== Input records
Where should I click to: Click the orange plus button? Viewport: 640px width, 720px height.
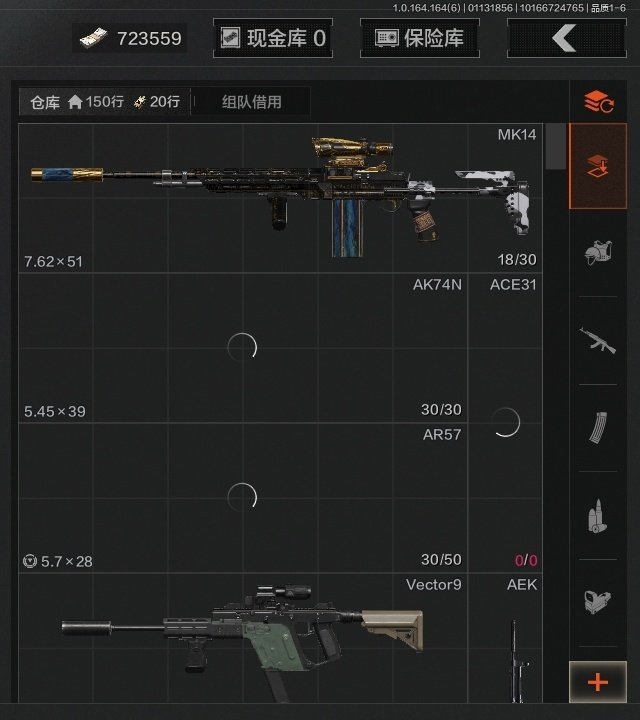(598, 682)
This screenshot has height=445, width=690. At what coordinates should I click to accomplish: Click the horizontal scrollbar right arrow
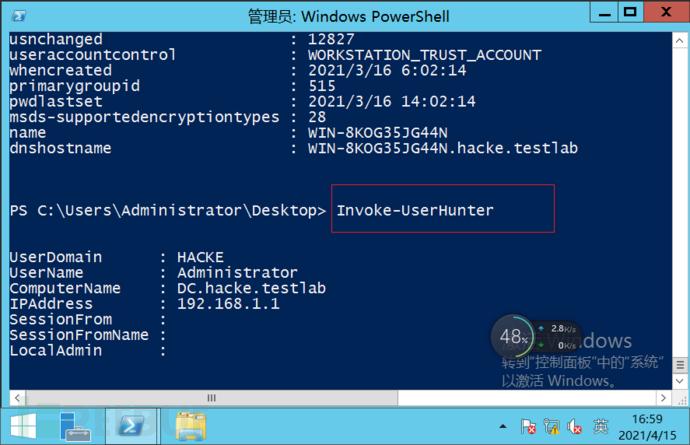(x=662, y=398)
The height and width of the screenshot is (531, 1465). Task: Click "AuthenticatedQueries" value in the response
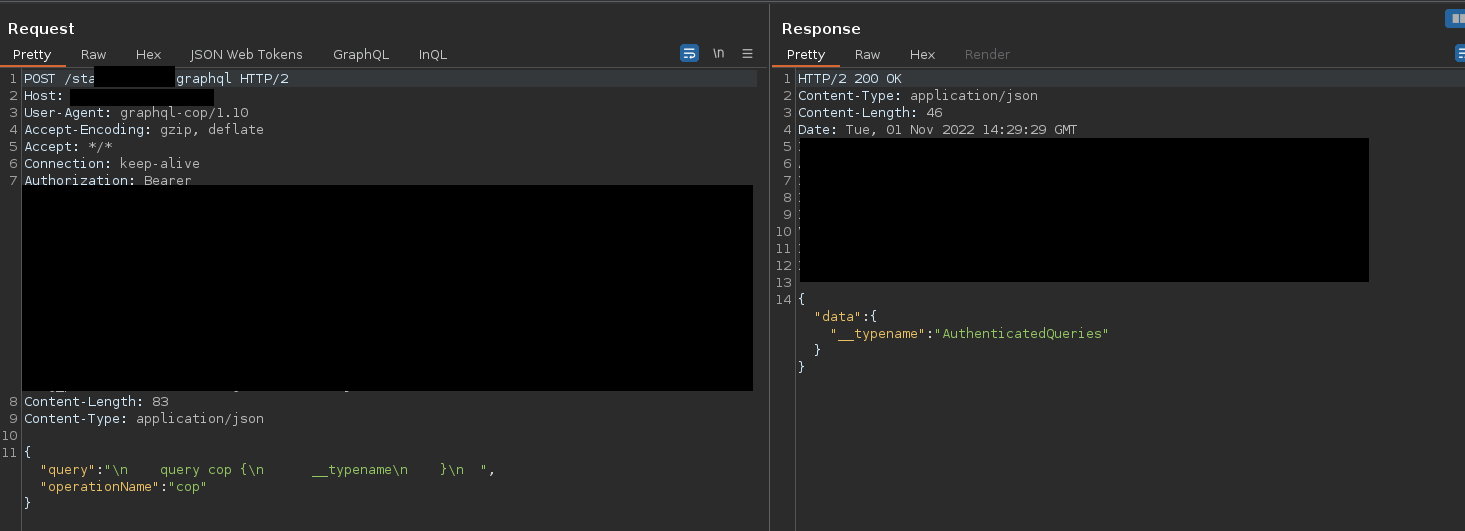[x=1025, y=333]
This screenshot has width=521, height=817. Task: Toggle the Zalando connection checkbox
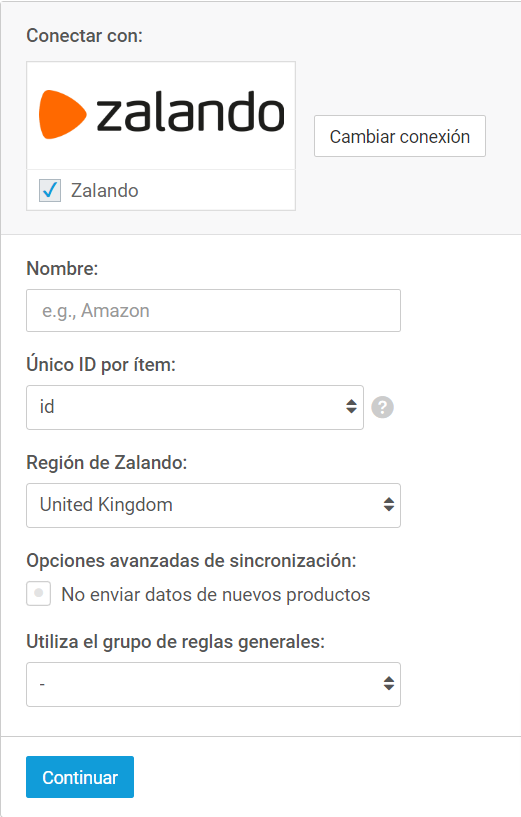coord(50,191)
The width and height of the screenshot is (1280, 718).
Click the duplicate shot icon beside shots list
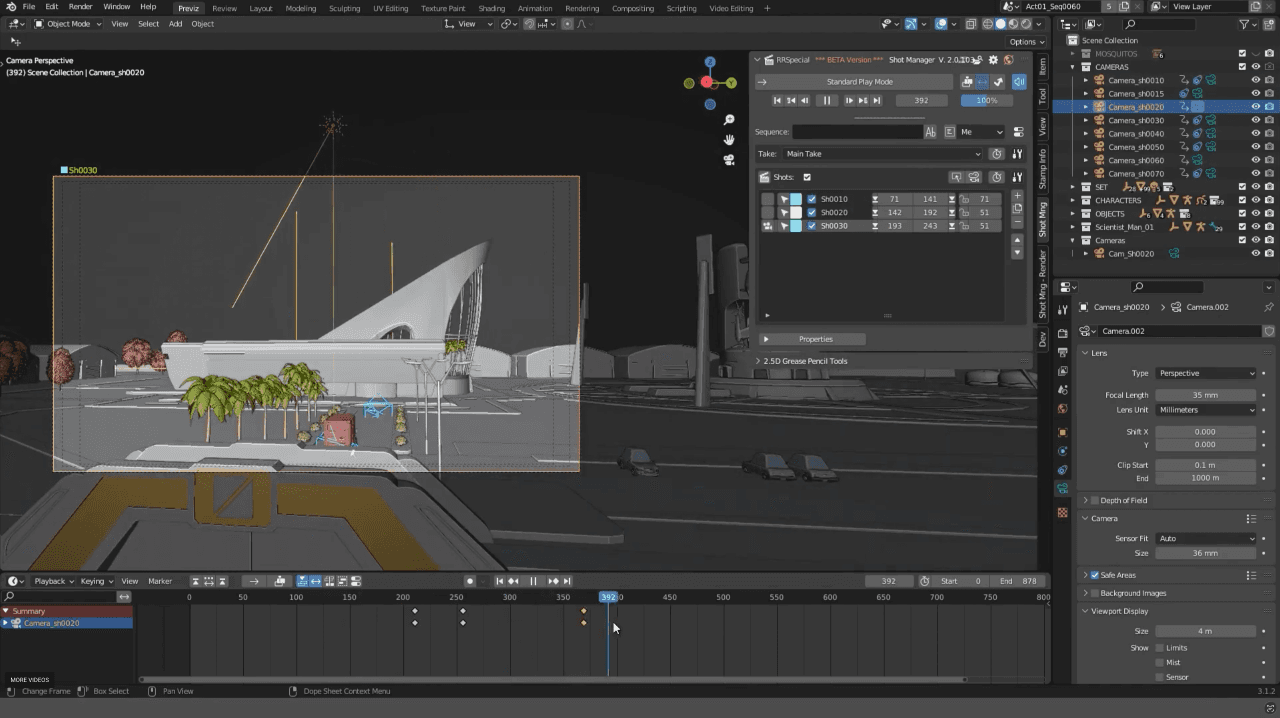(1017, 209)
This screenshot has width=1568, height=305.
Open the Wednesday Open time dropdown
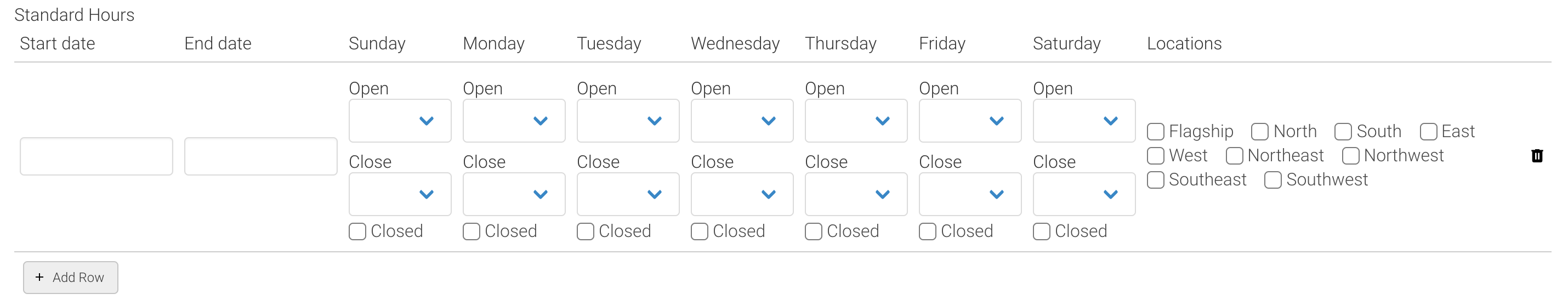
====
== Input records
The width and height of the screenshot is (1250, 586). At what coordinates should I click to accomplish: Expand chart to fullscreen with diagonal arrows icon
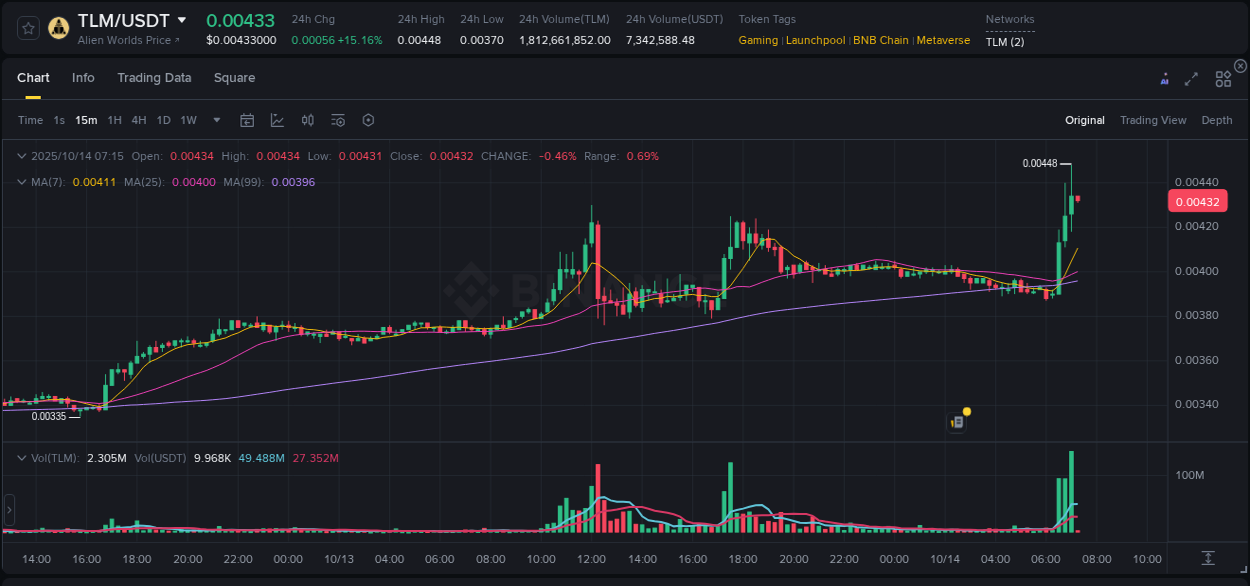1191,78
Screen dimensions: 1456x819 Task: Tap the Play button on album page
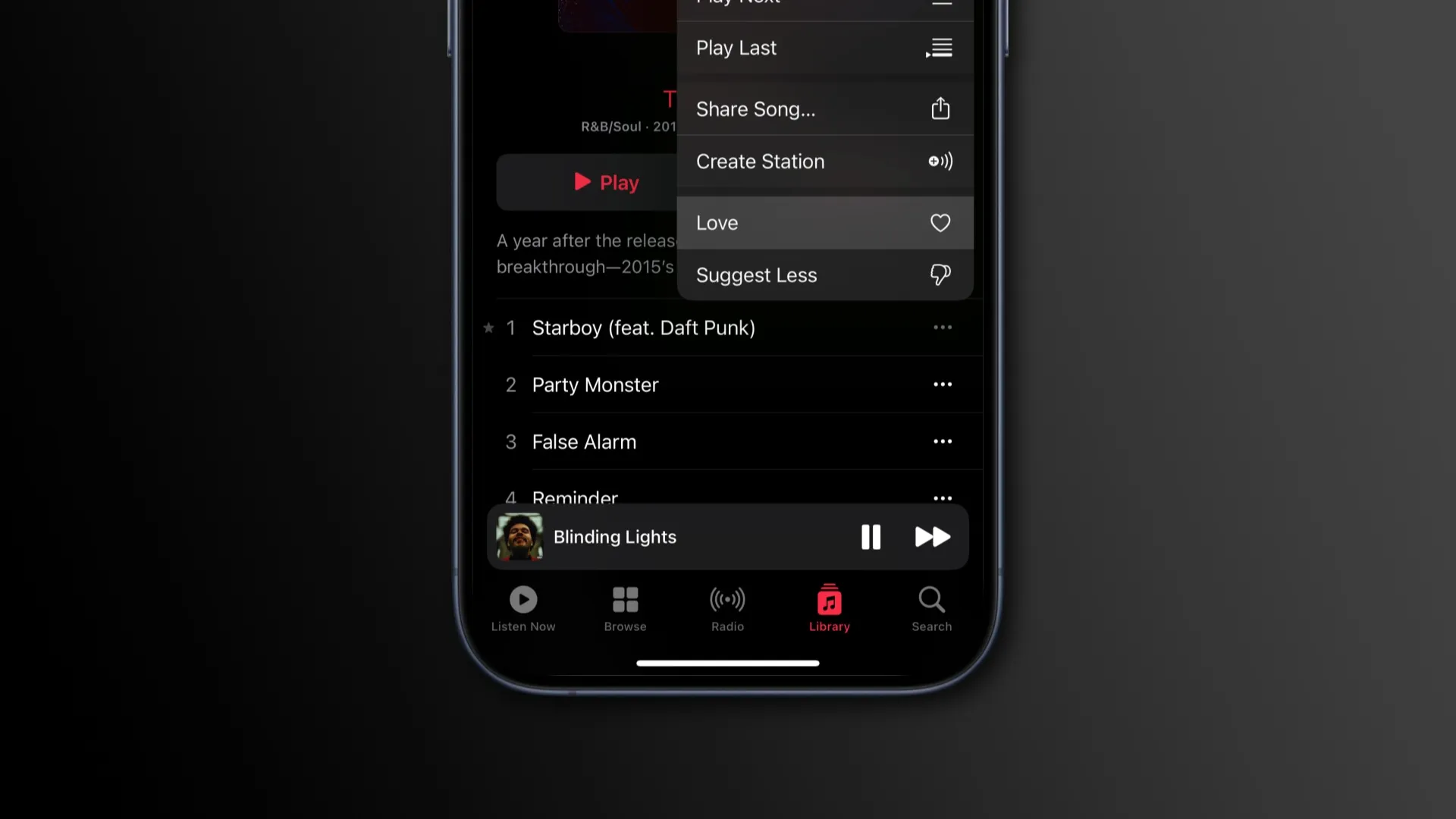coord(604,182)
====
● **What is expected**
Within the data above, repeat exactly the lines from the one bearing "The width and height of the screenshot is (1280, 718)." through the one bearing "Open the Wednesday Open time dropdown". Include no pictures and nothing else.

● **Reply**
The width and height of the screenshot is (1280, 718).
Click the duplicate shot icon beside shots list
(1017, 209)
This screenshot has width=1568, height=305.
Open the Wednesday Open time dropdown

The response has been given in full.